Please ensure Javascript is enabled for purposes of website accessibility

Stand out from the crowd: One simple step

Teri Karjala //November 25, 2013//

Stand out from the crowd: One simple step

Teri Karjala //November 25, 2013//

Recently, I attended a workshop and met an individual with whom I was interested in doing business. I loved the service she offered and expressed my interest in attending her upcoming classes. She assured me by placing my name on her sign-in sheet that she would send me information. I was so excited and ready to buy now!

That was six weeks ago; I have yet to hear a word. So, the ball is in my court to follow up with her. This experience made me wonder: How often do people in my position actually feel the need to follow up? How many of us put forth an honest effort to close the loop? The bottom line is, without the follow-up, a business prospect is lost.

In eight years of attending about one networking event a week, I have met and interacted with more than 2,500 people. From that figure, only four people – yes, only four – have followed up with me. Those four who prioritized a follow-up response had a huge impact on me.  Simply put, the person who follows up is the one who comes to mind first when it comes to potential business.

What message are you sending to potential prospects? When you don’t follow-up it can be viewed as a negative reflection on your business, especially if a response was promised or expected. Be mindful of the message you send when you don’t send a follow-up message!

Here, in my counseling office, my staff takes pride in following-up to first time inquiries immediately. I have been thanked on numerous occasions in person, on the telephone, and via email offering a simple “thank you” for taking time to follow-up. Why is this important to us? Because our goal is sending the powerful message that we care about our clients. We are confident that, by doing this before we are partners, once the partnership commences, clients can rest assured they are in the best hands.

I took this issue to my social media page where respondents revealed their mental blocks and excuses.



Food for Thought

Not enough time

Make time! It will take about two minutes for a quick and effective email follow-up. The potential impact on your business is tremendous. “I forget,” is a common excuse. If you’re posting in the mail, a great tip is to keep follow-up letters in your car with envelopes already addressed and stamped.

Lazy/poor time management


Create a system of follow-up that works best for you. I find setting up email scripts, auto-responders, etc., makes it easy. I highly recommend customizing each response by reflecting on a conversation you had, or citing something in particular you appreciated.

Afraid of rejection/lack of confidence


It is easy to become preoccupied with the pressure to communicate effectively and to close the sale. Bob Burg has great books addressing communication challenges including conversation starters.

Take a look at how you present yourself and make your introduction. Also, take a look at my previous article about how to make your appearance, or “show-up.”

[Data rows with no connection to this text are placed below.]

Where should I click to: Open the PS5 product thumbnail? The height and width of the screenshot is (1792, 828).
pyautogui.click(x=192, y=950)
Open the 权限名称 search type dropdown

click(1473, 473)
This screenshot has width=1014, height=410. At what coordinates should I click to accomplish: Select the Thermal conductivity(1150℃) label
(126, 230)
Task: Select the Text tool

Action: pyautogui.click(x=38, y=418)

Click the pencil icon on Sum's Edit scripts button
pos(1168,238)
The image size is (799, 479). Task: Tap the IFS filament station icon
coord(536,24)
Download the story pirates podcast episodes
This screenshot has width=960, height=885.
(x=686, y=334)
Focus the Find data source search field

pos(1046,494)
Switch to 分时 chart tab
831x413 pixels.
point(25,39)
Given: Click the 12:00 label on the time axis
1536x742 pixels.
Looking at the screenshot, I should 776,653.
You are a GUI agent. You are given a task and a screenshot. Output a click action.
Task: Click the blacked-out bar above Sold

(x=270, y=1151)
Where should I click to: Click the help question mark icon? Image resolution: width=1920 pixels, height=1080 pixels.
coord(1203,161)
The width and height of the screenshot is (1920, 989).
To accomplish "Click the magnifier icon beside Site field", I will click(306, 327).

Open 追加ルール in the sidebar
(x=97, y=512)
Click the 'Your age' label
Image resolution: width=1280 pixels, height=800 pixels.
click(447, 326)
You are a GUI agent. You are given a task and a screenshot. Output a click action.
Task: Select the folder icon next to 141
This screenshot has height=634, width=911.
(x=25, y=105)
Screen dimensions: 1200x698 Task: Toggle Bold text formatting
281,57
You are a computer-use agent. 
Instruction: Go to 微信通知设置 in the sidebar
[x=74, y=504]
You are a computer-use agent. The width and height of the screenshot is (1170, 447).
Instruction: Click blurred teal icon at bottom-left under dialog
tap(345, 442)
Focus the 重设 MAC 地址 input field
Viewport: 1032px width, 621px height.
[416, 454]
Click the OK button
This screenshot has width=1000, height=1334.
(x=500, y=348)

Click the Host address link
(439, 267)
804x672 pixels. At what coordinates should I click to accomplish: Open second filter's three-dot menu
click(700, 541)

I’m just putting in the required time.


Surprisingly, I have received this response several times. To quote the old adage, ‘you reap what you sow.” Take a closer look at what you would like to gain from networking interactions. Sort out ways to make your time work for you.


When follow up is employed, these are the values the potential client sees.

  • Reliability
  • Thoughtfulness
  • They are remembered
  • Genuine desire to take care of current clients and potentials they refer to you 
  •  Professional relationship
  • Possible partnership (at that point the sky is the limit)

Teri’s Wisdom Tips

  • At networking events, focus on the relationship and get to know that person. Don’t simply show up and pass out your business card. That is not seen as professional and people might dispose of your card then and there.
  • When you follow-up, think of ways to add value. Perhaps a suggestion based on your conversation, a book or business related article recommendation, or invite them to a future event.
  • Never promise you will follow up unless you stay true to that promise.
  • Write a thank you card. I use two different ones depending on the circumstance; one is a thank you card with company logo and the other is a post card modeled after Bob Burg’s example.
  • Send a quick email. Once you have a system in place, to save time, you can easily use your copy/paste feature to send to multiple recipients.   
  • Give a quick phone call. Even through voice mail, you can state how wonderful it was to meet them and mention scheduling a meeting at some point.
  • The average number of times a contact is made to a potential client is seven before people start to know, trust, and feel comfortable doing business with you. This follow-up is critical in creating those power partner relationships.
  • Explore the use of an auto-responder system. There will be some upfront time spent in arranging it, but once you have it in place, it’s easy to maintain and the payoffs can be long lasting.